═══ INFORMATION
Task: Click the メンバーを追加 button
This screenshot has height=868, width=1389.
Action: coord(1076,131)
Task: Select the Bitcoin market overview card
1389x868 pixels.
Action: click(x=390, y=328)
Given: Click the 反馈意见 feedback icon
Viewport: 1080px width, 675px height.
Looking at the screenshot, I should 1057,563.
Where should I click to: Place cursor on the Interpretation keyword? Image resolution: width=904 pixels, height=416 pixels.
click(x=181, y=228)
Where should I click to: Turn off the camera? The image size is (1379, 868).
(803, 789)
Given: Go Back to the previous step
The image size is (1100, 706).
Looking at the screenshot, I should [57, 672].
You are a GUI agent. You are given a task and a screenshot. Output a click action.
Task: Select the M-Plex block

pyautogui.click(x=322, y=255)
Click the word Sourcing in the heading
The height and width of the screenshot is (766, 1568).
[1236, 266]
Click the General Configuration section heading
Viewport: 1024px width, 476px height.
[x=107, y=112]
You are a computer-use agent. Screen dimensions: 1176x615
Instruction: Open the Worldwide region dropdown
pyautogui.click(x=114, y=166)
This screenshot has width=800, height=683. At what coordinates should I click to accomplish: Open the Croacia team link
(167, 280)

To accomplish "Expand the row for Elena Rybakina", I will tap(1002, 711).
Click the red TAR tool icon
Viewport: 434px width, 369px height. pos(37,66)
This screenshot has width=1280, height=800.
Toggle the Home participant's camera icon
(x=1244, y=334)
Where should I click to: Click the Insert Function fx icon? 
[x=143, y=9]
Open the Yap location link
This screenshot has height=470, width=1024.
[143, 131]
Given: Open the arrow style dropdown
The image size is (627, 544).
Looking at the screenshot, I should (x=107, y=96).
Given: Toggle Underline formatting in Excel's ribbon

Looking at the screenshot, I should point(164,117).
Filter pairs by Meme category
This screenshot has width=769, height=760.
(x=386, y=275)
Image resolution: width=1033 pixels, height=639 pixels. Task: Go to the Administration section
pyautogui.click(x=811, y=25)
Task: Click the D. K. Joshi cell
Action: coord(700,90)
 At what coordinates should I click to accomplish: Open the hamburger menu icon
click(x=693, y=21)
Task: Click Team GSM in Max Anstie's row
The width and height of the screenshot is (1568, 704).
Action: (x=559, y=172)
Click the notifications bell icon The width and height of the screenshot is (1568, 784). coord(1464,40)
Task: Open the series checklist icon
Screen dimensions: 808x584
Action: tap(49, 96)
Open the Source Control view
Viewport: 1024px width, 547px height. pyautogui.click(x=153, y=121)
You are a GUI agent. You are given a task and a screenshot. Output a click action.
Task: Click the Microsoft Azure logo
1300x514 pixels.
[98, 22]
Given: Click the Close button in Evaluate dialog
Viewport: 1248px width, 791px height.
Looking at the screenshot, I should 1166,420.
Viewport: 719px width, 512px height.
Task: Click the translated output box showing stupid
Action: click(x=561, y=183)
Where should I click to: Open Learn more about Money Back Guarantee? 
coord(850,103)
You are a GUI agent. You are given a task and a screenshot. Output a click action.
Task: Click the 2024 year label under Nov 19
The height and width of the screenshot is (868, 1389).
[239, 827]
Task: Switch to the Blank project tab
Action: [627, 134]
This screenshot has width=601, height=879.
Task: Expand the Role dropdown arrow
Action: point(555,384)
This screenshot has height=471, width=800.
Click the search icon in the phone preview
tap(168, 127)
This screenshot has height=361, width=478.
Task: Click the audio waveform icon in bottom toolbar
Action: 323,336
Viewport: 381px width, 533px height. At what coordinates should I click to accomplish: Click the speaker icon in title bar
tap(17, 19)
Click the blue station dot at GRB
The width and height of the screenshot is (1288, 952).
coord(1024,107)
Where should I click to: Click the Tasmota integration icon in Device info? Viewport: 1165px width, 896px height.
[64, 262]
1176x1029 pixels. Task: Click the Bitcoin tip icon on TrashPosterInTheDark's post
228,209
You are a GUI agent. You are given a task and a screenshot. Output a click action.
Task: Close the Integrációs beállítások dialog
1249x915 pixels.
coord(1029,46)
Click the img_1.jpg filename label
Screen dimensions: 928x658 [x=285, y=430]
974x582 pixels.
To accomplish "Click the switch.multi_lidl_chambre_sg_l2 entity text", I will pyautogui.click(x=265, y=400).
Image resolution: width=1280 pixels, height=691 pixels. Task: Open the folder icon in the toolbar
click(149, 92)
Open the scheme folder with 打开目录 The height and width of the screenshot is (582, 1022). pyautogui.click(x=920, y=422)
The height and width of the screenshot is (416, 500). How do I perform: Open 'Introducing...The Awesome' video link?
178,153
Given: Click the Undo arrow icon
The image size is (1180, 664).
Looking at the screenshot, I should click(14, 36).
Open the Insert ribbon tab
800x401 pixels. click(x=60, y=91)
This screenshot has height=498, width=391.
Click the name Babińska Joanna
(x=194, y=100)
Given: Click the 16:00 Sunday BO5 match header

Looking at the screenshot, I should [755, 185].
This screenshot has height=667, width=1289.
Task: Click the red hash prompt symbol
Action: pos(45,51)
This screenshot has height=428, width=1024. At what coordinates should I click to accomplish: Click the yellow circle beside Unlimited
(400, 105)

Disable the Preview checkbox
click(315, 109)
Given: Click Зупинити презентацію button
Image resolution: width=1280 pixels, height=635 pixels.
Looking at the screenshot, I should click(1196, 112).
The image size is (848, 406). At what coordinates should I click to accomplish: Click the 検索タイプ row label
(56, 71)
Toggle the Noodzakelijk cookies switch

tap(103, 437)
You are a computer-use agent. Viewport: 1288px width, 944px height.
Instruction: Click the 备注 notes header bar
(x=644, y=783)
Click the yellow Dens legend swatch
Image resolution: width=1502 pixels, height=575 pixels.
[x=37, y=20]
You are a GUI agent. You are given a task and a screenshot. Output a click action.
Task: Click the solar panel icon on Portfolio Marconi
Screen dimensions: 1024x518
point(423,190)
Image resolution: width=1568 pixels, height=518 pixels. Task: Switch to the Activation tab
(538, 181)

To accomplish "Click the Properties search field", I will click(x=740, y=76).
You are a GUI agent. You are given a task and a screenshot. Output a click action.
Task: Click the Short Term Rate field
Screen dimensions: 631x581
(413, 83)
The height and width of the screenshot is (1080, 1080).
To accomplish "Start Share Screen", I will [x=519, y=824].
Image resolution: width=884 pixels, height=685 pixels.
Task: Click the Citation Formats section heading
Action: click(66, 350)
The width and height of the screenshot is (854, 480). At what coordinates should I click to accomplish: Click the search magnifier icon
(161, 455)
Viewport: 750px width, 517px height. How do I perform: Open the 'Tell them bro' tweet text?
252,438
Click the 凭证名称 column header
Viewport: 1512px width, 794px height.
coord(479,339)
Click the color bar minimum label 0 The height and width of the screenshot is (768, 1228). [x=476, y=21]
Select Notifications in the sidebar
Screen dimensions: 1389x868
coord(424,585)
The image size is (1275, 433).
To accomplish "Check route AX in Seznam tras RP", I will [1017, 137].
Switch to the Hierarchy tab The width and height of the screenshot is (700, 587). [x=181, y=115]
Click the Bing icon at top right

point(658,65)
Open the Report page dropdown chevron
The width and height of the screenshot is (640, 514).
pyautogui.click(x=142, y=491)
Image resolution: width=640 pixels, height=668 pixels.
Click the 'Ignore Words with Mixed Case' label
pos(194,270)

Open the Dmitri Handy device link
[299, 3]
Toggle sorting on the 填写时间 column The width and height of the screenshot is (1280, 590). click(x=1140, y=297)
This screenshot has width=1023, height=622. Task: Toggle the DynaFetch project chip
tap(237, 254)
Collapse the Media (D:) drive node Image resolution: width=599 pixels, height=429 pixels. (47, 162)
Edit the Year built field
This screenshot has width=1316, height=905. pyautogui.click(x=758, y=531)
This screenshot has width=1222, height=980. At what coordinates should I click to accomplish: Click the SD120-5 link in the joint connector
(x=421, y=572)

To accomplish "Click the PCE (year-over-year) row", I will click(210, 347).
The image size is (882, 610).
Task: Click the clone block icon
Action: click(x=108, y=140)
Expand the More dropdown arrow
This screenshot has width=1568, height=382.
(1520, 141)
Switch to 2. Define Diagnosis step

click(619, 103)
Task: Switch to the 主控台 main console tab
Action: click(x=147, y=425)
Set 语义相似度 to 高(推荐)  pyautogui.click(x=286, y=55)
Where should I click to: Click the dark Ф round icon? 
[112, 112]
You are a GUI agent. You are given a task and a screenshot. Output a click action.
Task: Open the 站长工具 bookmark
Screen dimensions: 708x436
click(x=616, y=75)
══════
● **WORK ITEM**: Find the number of lines in the data above that contain "Close". Please give that number alone.

● **WRITTEN RESPONSE**: 2